A diferencia de lo que sucedía hace más de un siglo, cuando verdaderas multitudes concurrían (sobre todo en Estados Unidos), presas del desbordante entusiasmo, a observar seres humanos con alguna “monstruosa” deformidad digna de contemplarse en los tristemente célebres freak shows (David Lynch dirigió una magistral película muy ilustrativa al respecto: The Elephant Man), hoy en día las cosas han cambiado, y todas aquellas exhibiciones (casi) desaparecieron del mapa, por ser consideradas denigrantes para la condición humana e inaceptables moralmente. Como afirma Marcelo Pisarro en un excelente artículo, la extinción de los “circos de rarezas” estuvo motivada por diversas causas, pero especialmente se debió a los avances de la medicina, que permitieron corregir anomalías y detener enfermedades. De la mano, además de volverse, en algún modo, socialmente aceptable –esto es, deshumanizarlo en la menor medida posible–, también se modificaron los sentimientos experimentados hacia los freaks: si hasta ayer eran objeto de estupefacción o pánico, actualmente se tiende –mayormente– a sentir compasión por ellos. Pero, en rigor, ¿tanto ha cambiado? ¿Los “monstruos deformes” han dejado de estar en exhibición?
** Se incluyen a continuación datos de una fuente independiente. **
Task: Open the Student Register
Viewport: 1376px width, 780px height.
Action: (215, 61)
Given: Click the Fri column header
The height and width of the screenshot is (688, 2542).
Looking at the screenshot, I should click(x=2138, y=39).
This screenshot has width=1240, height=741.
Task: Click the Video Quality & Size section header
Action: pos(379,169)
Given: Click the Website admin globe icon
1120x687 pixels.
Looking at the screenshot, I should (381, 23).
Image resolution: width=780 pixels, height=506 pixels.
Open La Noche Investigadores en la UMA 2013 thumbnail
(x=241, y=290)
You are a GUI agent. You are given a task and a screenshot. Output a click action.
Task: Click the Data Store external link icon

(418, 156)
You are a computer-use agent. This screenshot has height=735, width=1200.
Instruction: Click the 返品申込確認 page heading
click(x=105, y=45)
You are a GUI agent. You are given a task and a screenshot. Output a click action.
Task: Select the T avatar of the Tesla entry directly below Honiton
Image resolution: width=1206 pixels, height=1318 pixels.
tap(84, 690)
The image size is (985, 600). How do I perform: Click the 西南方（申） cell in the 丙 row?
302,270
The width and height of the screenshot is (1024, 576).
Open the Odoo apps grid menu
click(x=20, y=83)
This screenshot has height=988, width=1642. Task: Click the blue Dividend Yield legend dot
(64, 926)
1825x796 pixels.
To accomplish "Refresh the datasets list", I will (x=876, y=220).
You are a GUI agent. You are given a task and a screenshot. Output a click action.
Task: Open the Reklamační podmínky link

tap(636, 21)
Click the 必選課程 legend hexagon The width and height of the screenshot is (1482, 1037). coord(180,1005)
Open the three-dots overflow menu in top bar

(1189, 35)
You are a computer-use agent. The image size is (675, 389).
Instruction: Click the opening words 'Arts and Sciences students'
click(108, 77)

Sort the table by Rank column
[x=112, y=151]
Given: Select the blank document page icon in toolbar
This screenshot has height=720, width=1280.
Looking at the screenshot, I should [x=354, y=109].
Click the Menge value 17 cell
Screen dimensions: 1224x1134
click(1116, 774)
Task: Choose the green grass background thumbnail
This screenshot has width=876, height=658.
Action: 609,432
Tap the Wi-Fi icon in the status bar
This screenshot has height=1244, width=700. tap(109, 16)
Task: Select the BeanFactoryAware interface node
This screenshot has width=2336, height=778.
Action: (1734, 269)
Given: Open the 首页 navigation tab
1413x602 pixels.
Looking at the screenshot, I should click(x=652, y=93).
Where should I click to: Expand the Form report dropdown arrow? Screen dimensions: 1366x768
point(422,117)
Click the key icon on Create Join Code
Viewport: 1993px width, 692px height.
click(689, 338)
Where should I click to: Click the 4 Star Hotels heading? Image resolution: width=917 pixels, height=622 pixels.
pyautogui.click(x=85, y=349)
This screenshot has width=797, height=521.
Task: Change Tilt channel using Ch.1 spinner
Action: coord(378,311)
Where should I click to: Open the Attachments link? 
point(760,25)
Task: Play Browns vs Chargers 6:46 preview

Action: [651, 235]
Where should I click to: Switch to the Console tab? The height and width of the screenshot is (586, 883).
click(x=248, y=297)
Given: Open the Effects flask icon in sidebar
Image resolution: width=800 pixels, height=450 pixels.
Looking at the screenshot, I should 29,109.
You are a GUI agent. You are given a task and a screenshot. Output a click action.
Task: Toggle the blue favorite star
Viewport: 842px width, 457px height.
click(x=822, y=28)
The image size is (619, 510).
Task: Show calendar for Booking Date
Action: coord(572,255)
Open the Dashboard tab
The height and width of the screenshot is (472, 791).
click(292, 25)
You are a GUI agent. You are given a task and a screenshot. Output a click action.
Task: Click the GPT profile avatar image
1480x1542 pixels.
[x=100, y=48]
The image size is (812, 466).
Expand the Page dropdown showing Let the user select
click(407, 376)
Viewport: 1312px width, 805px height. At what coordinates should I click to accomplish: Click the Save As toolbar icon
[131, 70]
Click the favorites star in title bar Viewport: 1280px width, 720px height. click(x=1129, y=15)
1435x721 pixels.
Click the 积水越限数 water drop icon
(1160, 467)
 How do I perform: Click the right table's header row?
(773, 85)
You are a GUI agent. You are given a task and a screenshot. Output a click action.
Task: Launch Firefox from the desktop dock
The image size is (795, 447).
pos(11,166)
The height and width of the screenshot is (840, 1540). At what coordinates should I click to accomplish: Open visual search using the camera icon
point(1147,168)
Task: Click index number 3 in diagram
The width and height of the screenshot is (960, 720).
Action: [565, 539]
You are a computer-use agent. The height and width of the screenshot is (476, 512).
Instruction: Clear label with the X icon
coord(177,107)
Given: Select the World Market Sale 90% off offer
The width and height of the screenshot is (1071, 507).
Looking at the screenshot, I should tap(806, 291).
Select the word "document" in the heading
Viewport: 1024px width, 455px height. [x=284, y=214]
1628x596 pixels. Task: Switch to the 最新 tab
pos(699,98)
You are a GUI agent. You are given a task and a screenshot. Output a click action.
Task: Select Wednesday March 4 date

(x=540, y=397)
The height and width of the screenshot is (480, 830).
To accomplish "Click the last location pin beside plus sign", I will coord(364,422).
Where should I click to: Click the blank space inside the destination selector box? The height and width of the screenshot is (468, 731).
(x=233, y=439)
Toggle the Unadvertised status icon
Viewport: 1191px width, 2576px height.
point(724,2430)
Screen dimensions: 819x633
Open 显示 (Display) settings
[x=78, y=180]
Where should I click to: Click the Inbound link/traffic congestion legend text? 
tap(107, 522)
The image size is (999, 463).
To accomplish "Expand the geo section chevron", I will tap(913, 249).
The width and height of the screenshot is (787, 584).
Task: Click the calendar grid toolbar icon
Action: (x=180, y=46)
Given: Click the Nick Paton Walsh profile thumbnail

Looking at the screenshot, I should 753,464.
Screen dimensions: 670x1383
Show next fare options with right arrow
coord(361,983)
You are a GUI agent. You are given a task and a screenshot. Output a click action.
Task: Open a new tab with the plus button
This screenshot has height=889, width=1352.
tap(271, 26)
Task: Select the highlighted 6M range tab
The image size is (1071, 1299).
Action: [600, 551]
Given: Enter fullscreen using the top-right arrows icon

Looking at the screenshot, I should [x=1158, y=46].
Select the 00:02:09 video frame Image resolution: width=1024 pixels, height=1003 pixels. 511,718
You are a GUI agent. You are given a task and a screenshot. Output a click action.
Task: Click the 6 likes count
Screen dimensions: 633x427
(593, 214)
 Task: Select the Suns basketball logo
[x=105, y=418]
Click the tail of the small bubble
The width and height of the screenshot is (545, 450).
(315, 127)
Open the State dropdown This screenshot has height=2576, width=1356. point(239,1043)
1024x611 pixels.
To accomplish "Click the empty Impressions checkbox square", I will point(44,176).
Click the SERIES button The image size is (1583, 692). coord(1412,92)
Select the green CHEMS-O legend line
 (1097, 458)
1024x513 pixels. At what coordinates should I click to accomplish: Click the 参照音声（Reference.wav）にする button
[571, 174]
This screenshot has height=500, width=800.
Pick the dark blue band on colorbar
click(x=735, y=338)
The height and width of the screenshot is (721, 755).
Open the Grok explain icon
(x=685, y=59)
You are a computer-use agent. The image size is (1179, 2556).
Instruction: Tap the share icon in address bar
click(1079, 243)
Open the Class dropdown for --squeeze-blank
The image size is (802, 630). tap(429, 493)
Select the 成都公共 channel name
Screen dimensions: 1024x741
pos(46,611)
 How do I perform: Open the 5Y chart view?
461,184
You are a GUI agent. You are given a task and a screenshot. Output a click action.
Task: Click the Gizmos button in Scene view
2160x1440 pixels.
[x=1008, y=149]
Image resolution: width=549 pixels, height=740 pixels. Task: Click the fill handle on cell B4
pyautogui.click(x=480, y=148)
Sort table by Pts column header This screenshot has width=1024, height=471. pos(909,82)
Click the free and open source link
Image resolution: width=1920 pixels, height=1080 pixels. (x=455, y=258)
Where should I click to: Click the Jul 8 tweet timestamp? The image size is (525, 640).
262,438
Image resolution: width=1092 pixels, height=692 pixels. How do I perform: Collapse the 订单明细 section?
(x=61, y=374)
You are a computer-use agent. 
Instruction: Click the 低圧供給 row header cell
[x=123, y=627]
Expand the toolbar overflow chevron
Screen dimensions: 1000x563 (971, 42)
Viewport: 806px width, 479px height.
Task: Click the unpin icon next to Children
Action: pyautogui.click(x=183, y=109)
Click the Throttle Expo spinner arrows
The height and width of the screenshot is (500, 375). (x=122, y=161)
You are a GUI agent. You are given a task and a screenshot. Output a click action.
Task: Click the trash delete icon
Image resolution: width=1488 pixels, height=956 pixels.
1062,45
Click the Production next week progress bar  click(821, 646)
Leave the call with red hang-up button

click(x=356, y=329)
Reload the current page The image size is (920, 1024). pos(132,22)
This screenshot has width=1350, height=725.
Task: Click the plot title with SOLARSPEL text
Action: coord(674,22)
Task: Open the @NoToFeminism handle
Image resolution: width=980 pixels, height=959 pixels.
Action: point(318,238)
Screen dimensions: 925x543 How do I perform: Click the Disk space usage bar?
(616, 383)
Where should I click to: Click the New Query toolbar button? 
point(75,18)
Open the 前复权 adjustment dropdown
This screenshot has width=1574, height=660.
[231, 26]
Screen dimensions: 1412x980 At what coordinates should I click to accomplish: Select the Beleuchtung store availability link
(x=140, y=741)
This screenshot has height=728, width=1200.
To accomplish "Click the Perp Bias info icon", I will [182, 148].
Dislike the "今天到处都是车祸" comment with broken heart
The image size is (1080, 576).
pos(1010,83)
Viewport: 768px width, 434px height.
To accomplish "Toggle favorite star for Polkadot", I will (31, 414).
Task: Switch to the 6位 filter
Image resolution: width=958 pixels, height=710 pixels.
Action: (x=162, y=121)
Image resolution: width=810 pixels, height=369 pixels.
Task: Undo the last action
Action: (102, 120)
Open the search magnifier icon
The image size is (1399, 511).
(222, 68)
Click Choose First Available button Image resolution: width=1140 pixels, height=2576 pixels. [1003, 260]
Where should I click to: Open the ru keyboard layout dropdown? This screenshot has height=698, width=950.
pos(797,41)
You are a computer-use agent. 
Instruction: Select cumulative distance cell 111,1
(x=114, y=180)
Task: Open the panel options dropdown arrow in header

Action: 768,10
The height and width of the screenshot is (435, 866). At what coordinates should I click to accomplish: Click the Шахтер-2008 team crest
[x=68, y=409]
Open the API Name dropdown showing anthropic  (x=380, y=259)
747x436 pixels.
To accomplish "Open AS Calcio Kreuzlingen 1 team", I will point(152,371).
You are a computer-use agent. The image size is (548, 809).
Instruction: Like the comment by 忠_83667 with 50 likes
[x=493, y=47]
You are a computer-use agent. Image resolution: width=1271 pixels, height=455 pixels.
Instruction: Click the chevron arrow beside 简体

Dice Pisarro: Pero el cuerpo enfermo, mutilado, con trastornos congénitos o taras sociales, siguió exhibiéndose. Lo que cambió fue su soporte (la televisión en vez del circo: el fenómeno va al espectador y no el espectador al fenómeno) y la construcción enunciativa que garantiza su sanción social. En lugar de convertir la exhibición del cuerpo discordante en un entretenimiento descarado y explícito (¡Vengan, pasen y vean! ¡Errores de la naturaleza, criaturas horrendas que jamás debieron haber existido!) se le dio un subtexto diferente: no son ya objeto de escarnio o espanto, sino ejemplos a seguir, pruebas de dignidad, testimonios de superación personal y colectiva.

Aunque no sea un freak, subyacen indelebles rastros de morbosidad en la fascinación con que observamos bambolearse al ritmo de la salsa a Serafín Zubiri; aunque no sea un freak, subyacen indelebles rastros de morbosidad en la fascinación con que observamos cómo apenas puede mantenerse a flote el nadador africano Eric Moussambani en las aguas olímpicas de Sydney. Constituyen, inmersos en el folclore industrial del capitalismo moderno, un espectáculo redituable y profundamente hipócrita: bajo la manta protectora de la no discriminación, la integración y la heterogeneidad, muchas veces se esconde todo lo contrario, pues mal que nos pese, se pone especial énfasis en subrayar las diferencias existentes con las “personas normales”. Sólo hemos sido capaces de humanizar el maquillaje:  en vez de tratarlos como a la criatura concebida por Mary Shelley (eso sería desalmado y “políticamente incorrecto”), los presentamos como ejemplos de lucha, constancia, superación, o algún epíteto similar. Como si, de hecho, fueran iguales a nosotros, seres humanos.